§ **Written request**:
Write out the items below again word for word, from the first line through the line that contains "Looking at the", and include that line. Leave the pictures out.

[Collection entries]
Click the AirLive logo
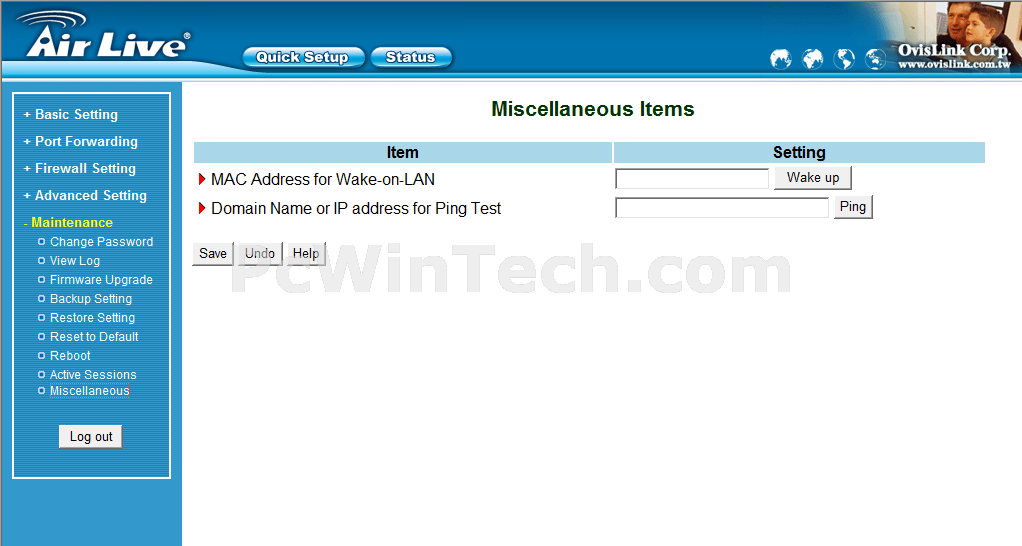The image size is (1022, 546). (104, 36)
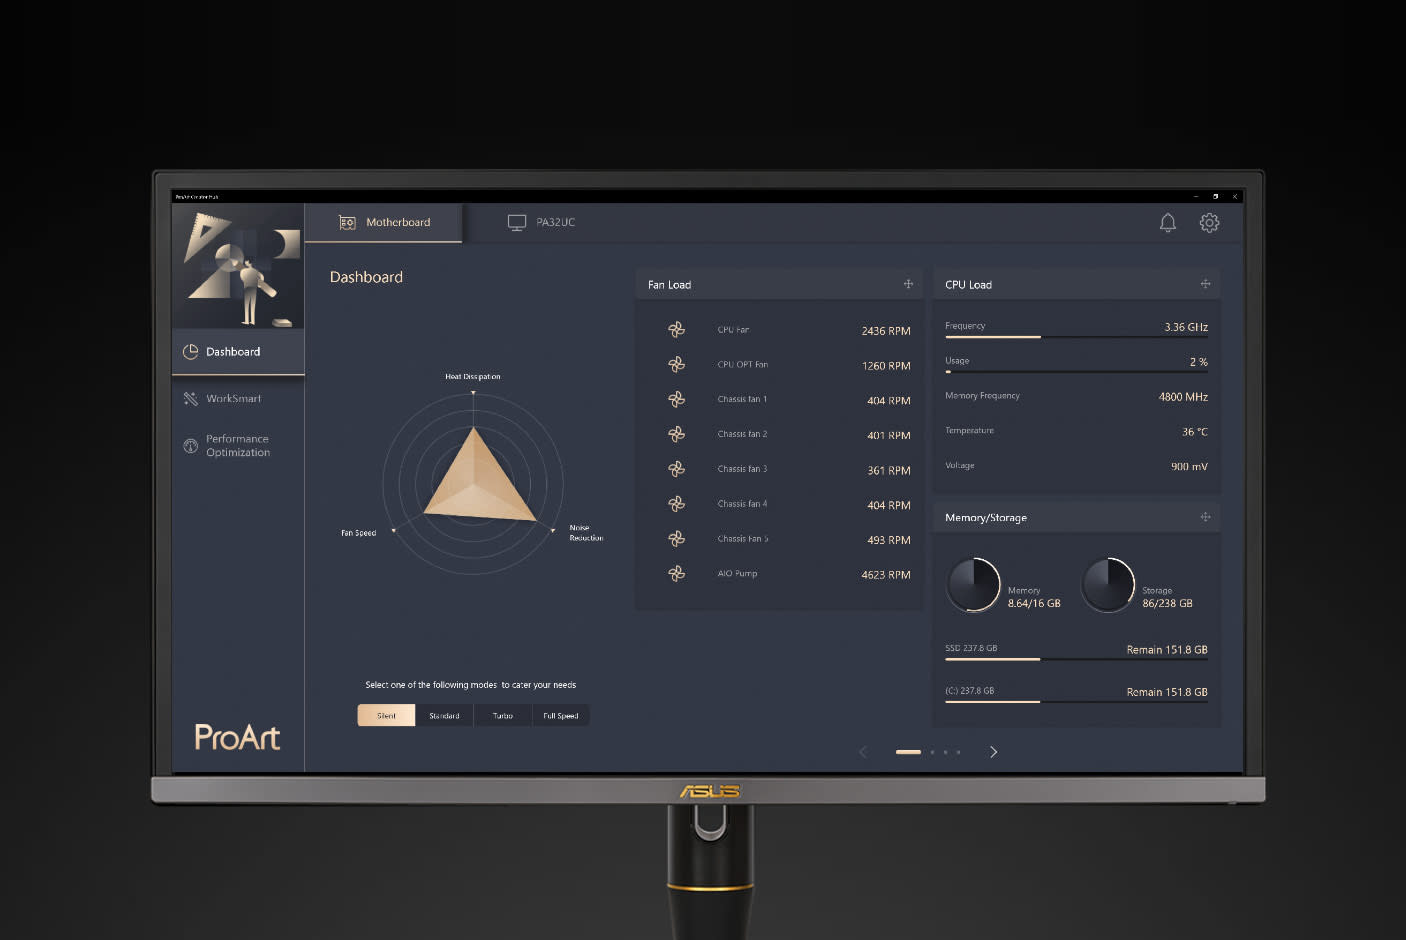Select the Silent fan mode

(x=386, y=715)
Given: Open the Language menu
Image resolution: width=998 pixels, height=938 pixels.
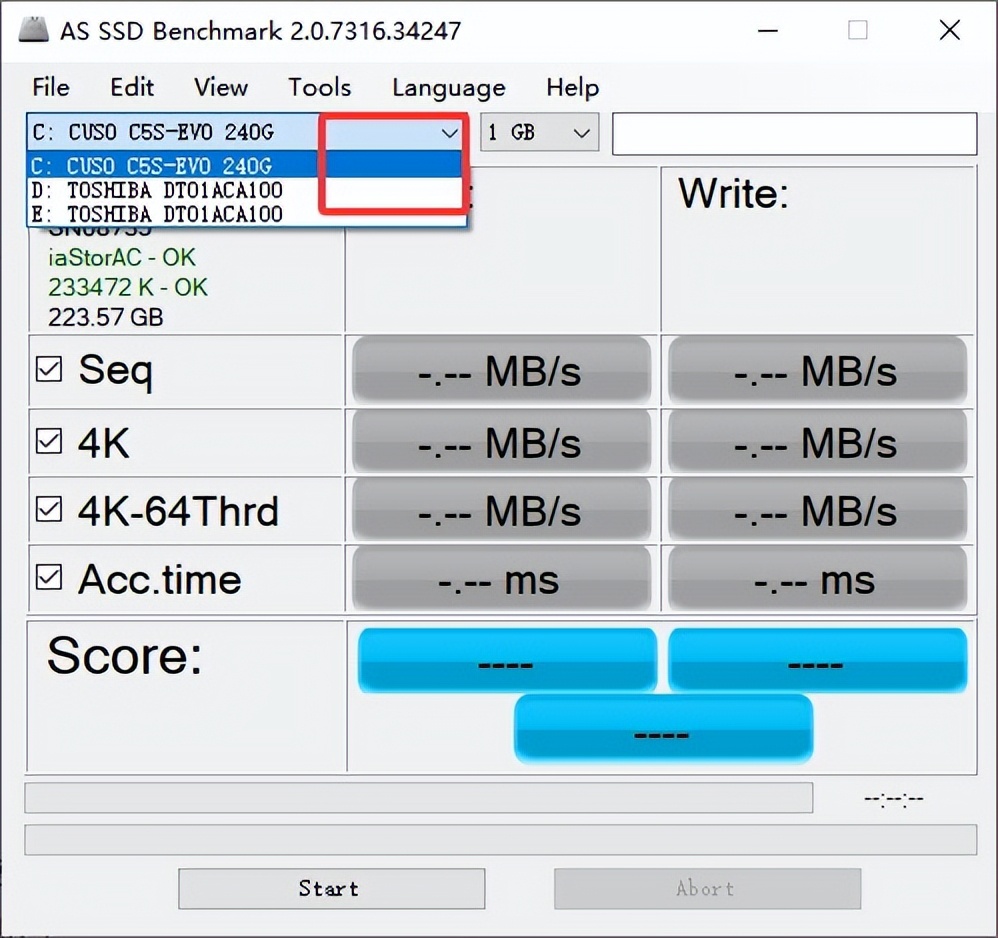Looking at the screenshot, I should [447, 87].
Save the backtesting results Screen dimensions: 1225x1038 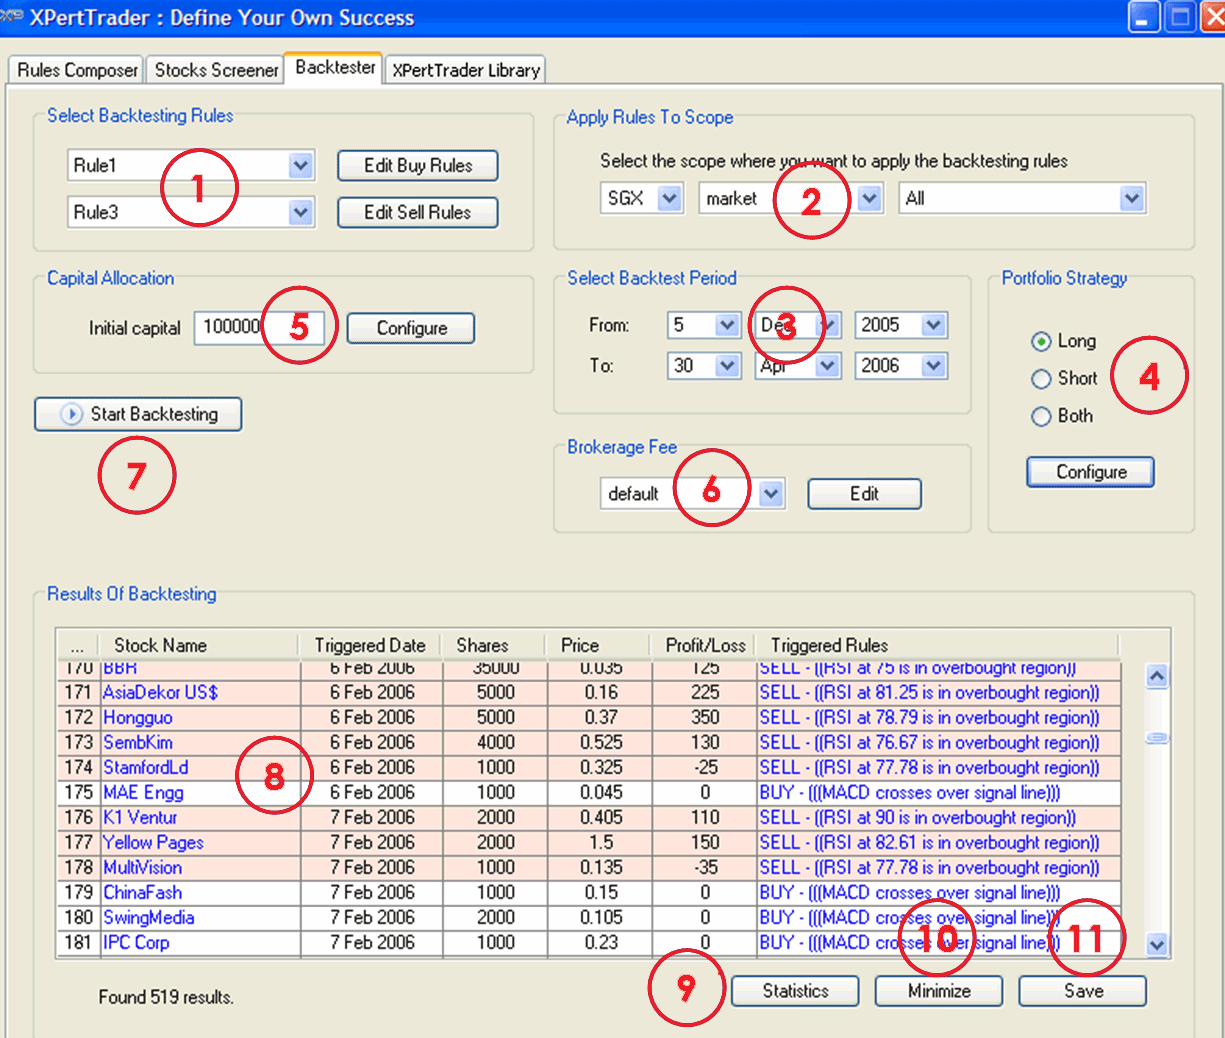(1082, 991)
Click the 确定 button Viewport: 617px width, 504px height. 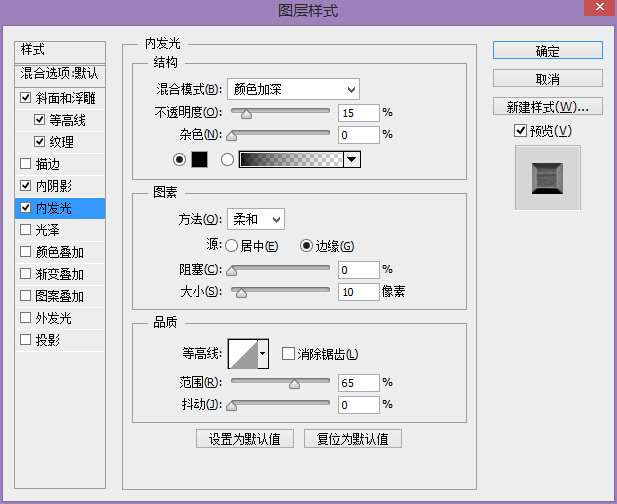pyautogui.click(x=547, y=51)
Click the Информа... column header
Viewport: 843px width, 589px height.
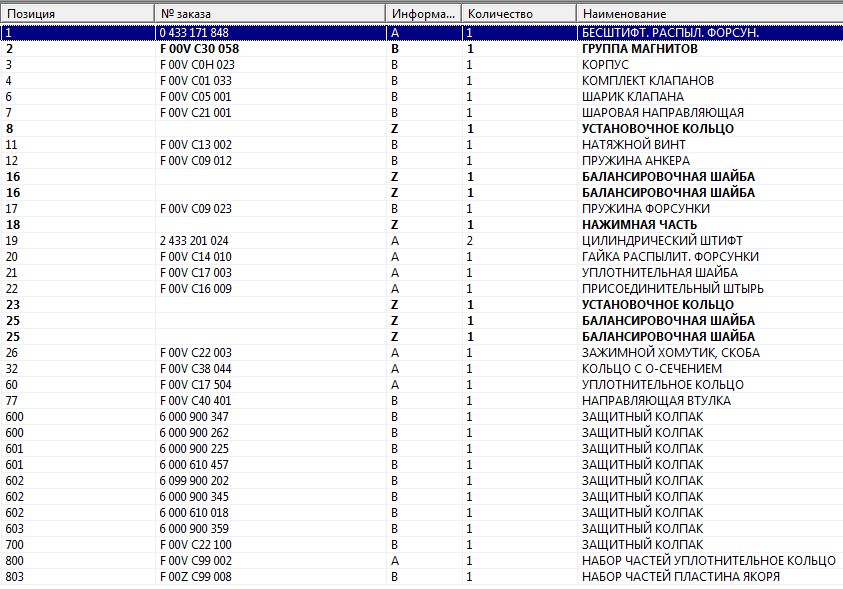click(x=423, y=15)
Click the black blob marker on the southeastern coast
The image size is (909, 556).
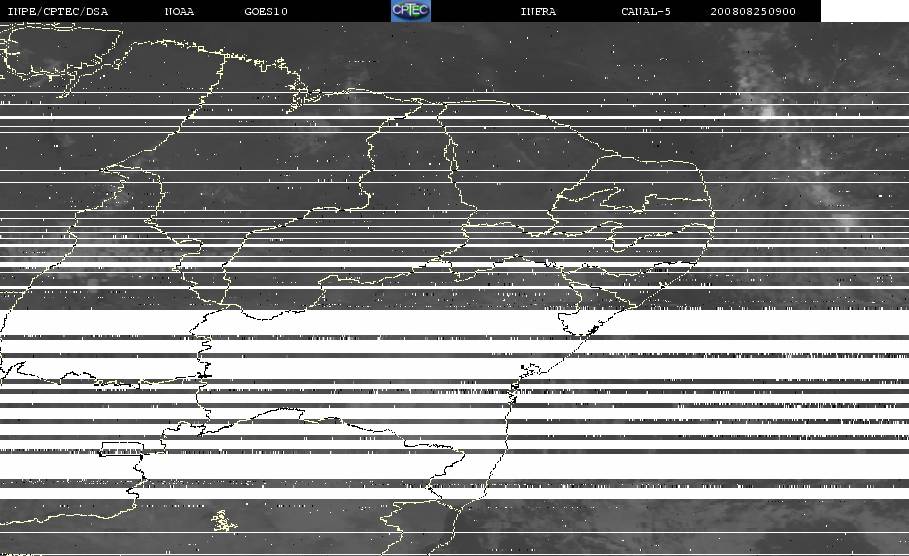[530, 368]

§ **The response**:
Click the AirLive logo
The image size is (1022, 546). (104, 36)
Select the Silent fan mode

(x=386, y=715)
Given: Open the Language menu
Image resolution: width=998 pixels, height=938 pixels.
Looking at the screenshot, I should [447, 87].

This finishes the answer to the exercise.